**Task to carry out:** The result should be every line in the data below that carries the string "pixels".

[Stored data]

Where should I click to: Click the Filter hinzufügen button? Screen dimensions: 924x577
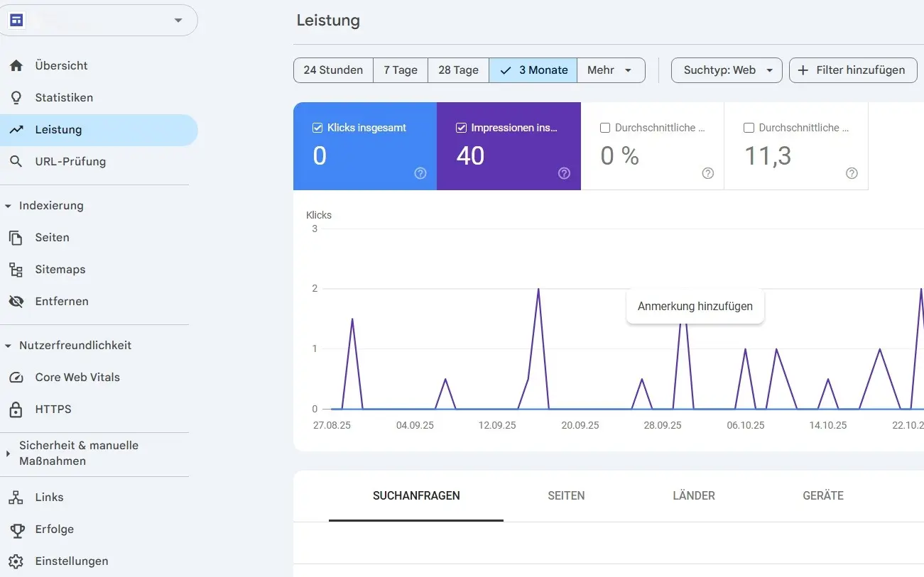pyautogui.click(x=852, y=70)
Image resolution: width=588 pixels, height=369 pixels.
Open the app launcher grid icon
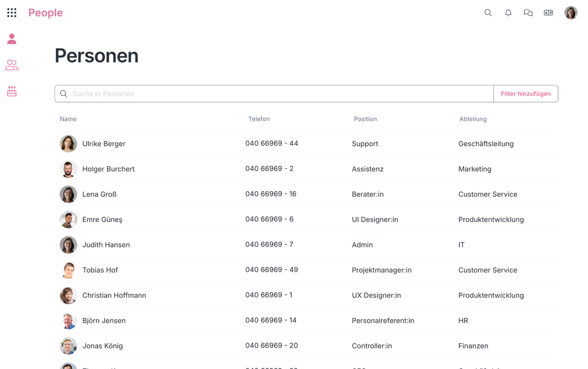(11, 13)
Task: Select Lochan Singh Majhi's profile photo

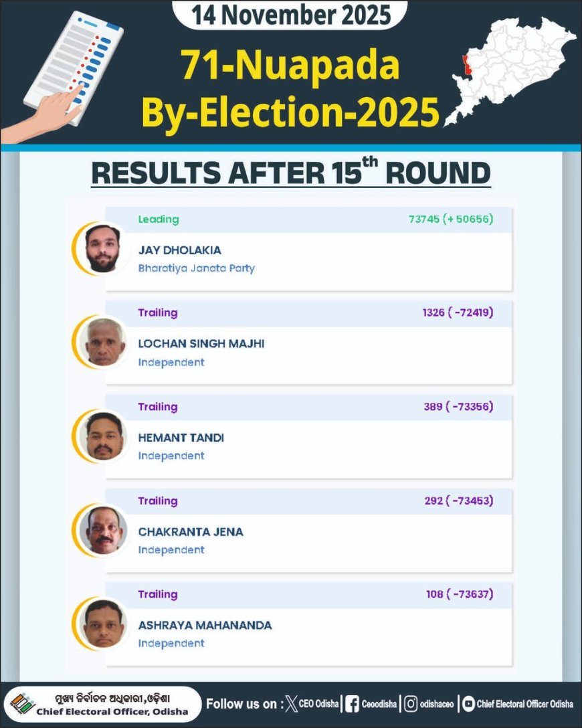Action: click(x=102, y=343)
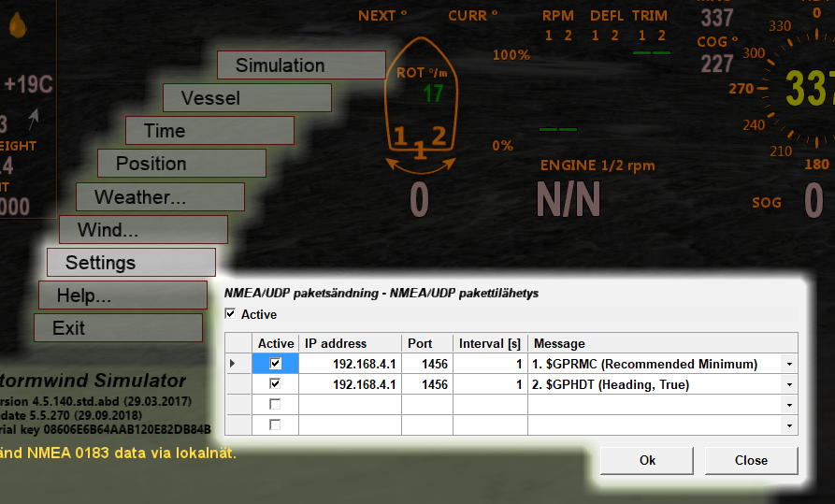
Task: Click the green trim indicator bars
Action: click(x=651, y=53)
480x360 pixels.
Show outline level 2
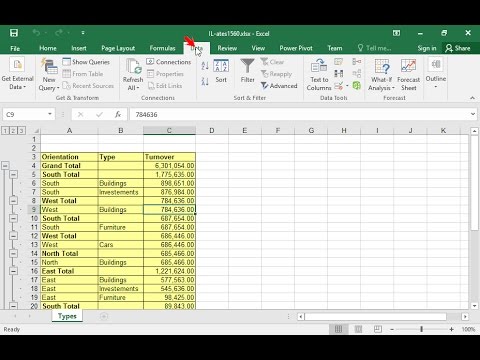click(x=13, y=130)
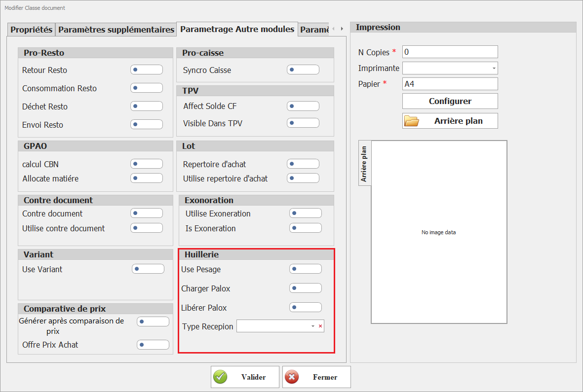Toggle the Retour Resto switch
The height and width of the screenshot is (392, 583).
146,70
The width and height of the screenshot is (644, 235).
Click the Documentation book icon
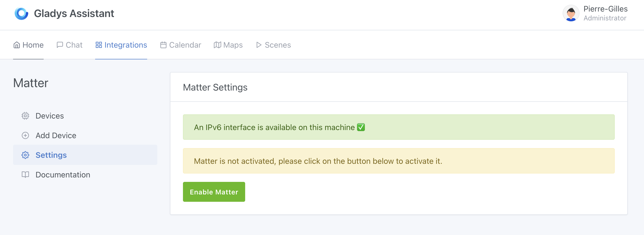25,175
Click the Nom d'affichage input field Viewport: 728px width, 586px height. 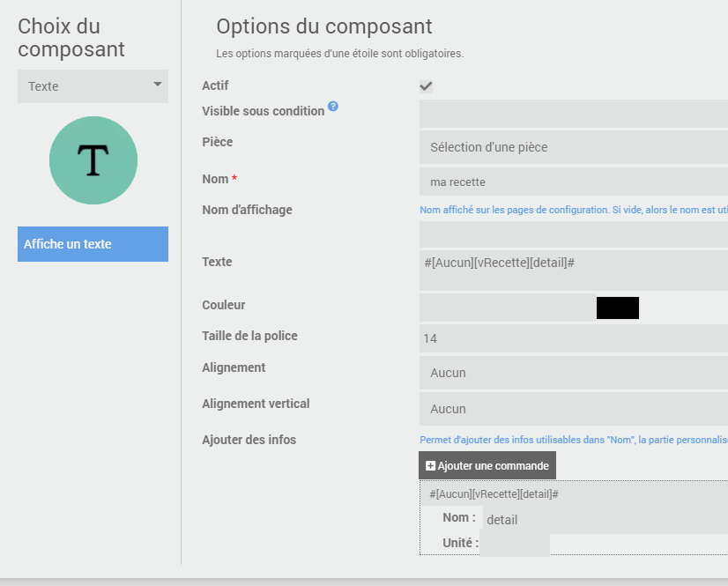[573, 234]
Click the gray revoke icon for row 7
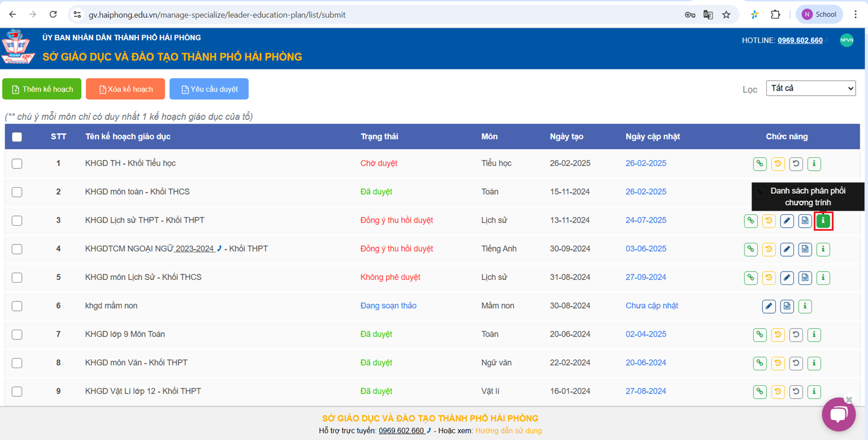 (796, 335)
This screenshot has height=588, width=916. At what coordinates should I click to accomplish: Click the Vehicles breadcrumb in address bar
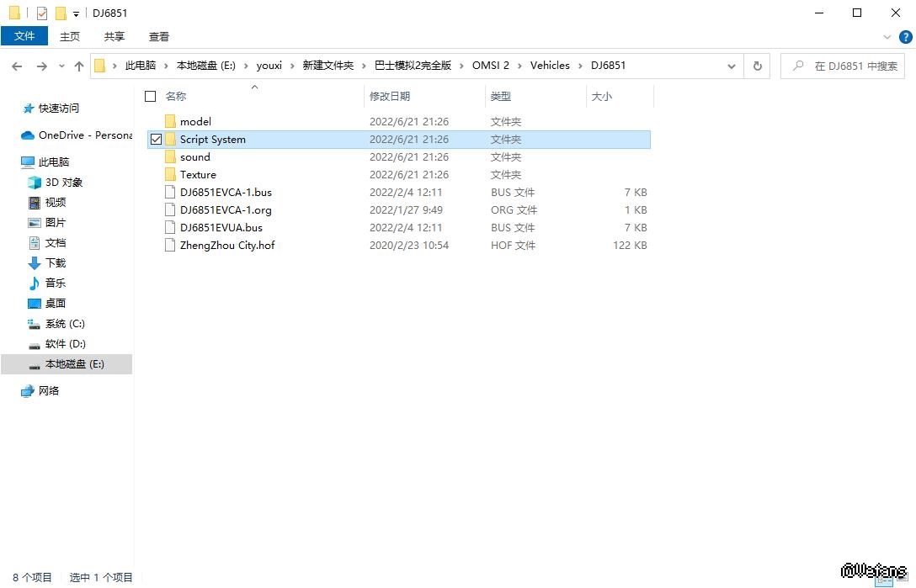(550, 66)
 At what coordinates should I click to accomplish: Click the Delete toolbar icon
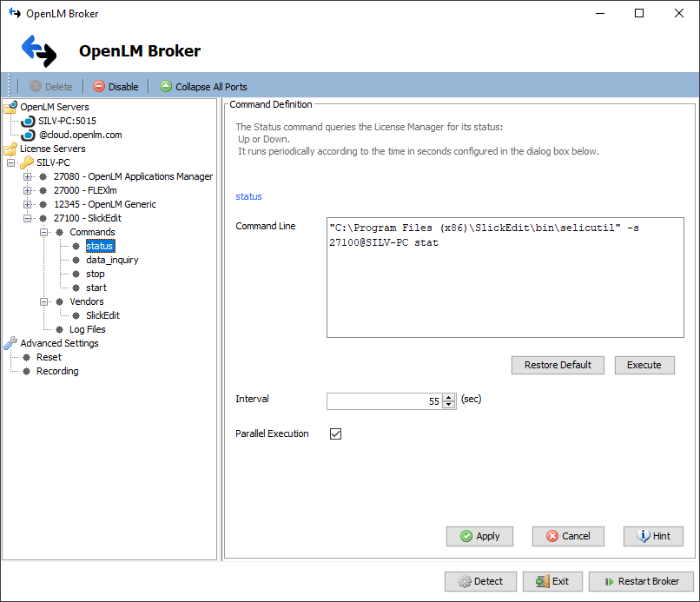[34, 86]
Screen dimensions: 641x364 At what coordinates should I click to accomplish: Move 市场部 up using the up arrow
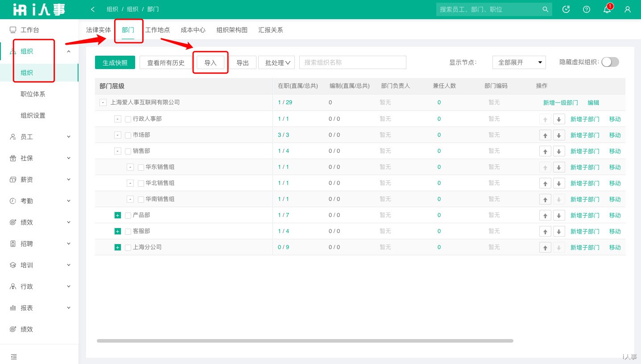[x=545, y=135]
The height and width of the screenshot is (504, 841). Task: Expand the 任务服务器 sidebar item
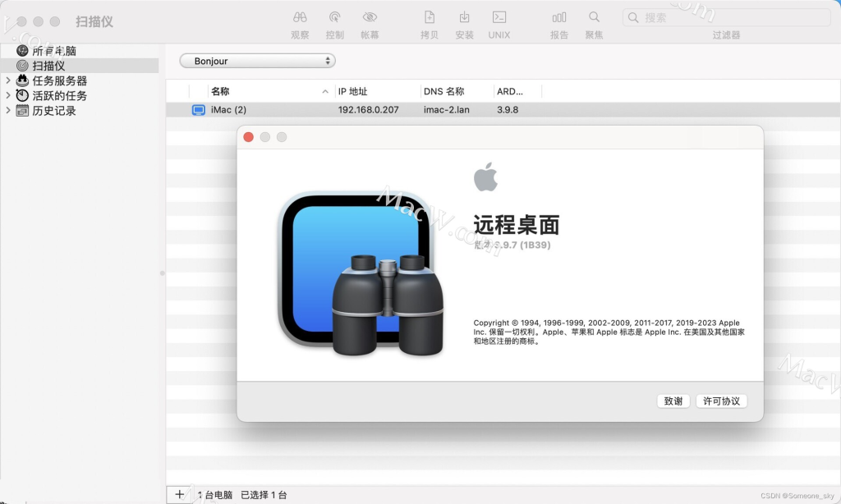pyautogui.click(x=8, y=80)
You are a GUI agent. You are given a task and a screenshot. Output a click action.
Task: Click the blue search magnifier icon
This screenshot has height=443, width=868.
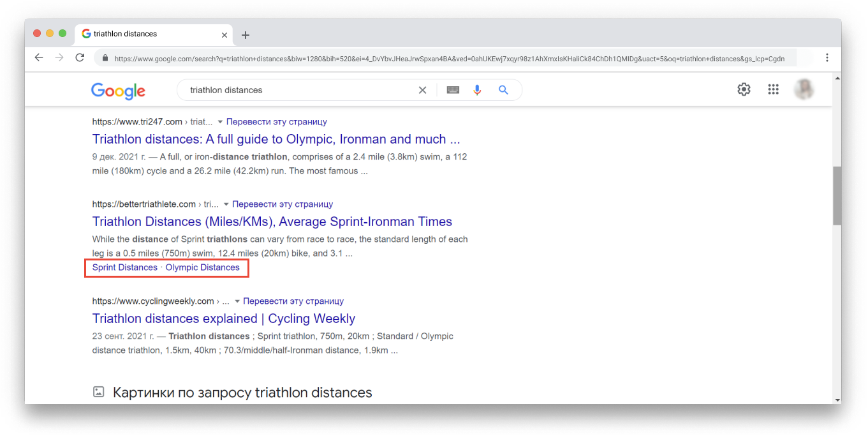point(503,90)
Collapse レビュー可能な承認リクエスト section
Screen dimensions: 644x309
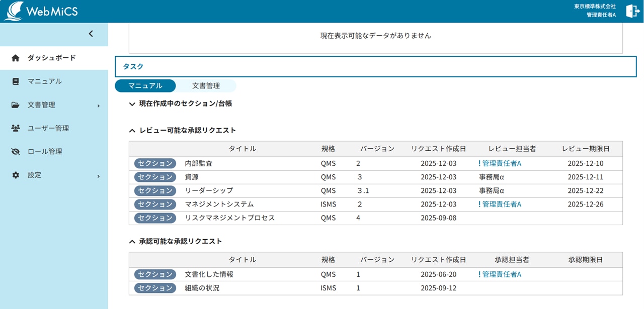click(132, 131)
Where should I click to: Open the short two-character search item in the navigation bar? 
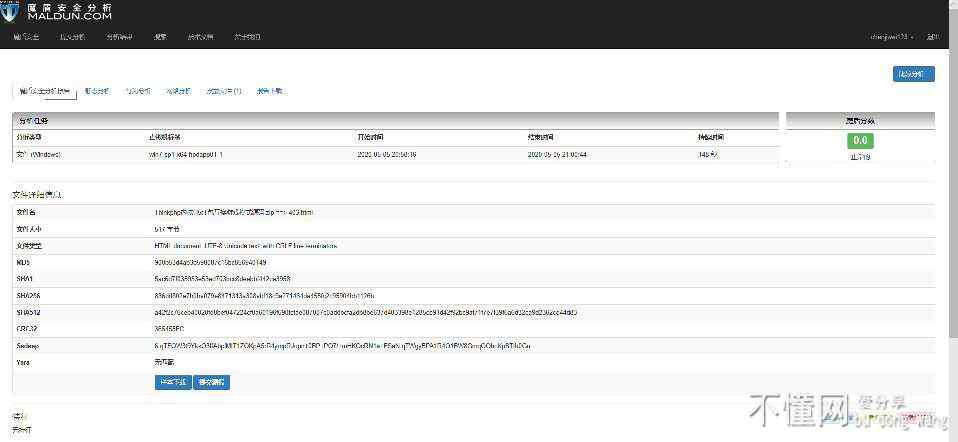tap(160, 37)
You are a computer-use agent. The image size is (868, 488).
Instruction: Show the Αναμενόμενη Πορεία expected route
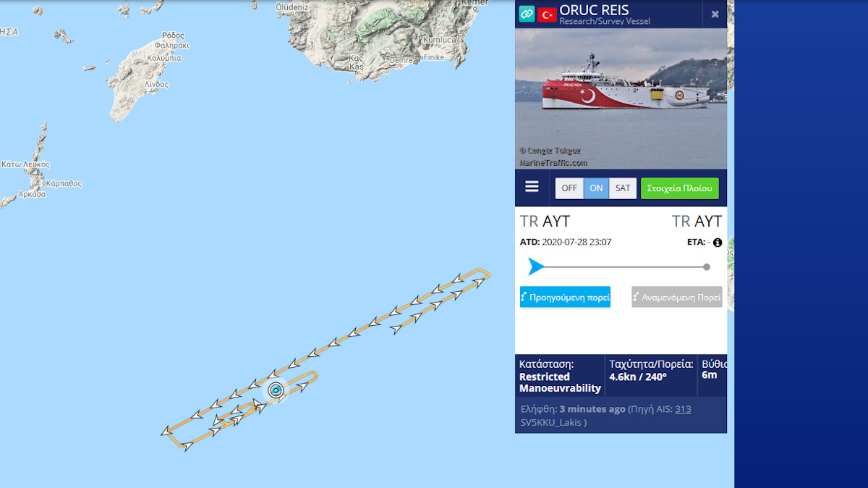click(676, 297)
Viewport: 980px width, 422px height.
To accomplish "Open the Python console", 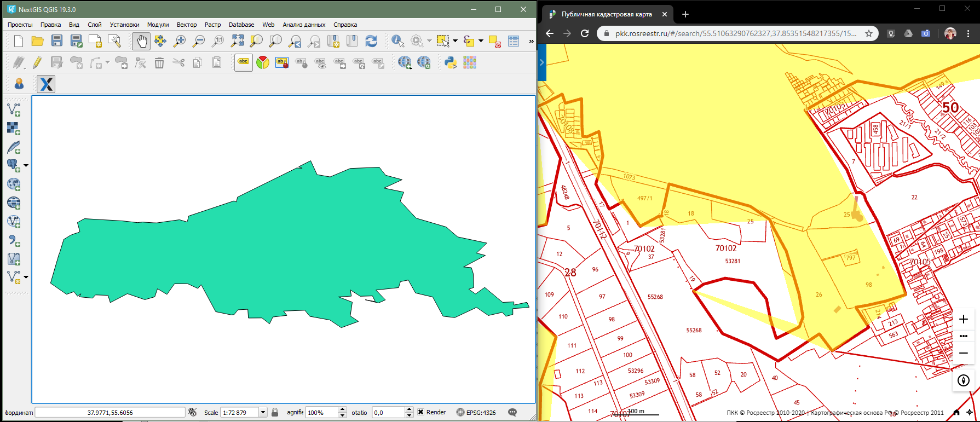I will pos(451,63).
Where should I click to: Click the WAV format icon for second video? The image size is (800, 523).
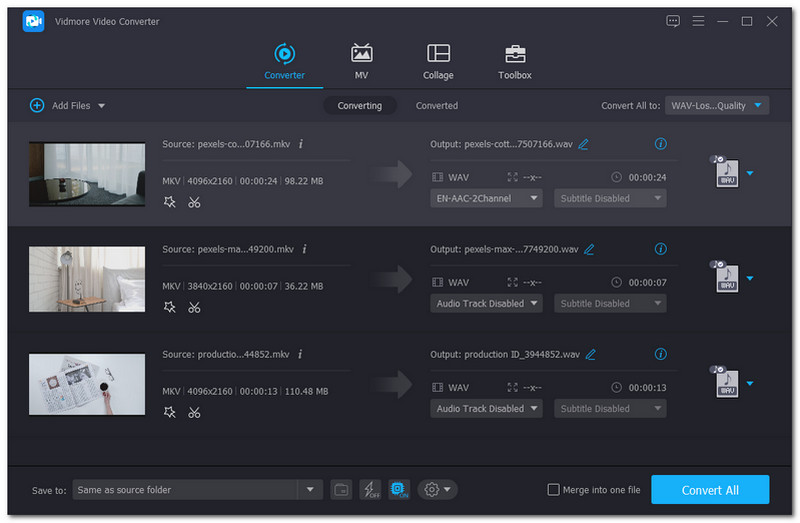(727, 279)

**Finished exercise:**
Image resolution: width=588 pixels, height=369 pixels.
480x360 pixels.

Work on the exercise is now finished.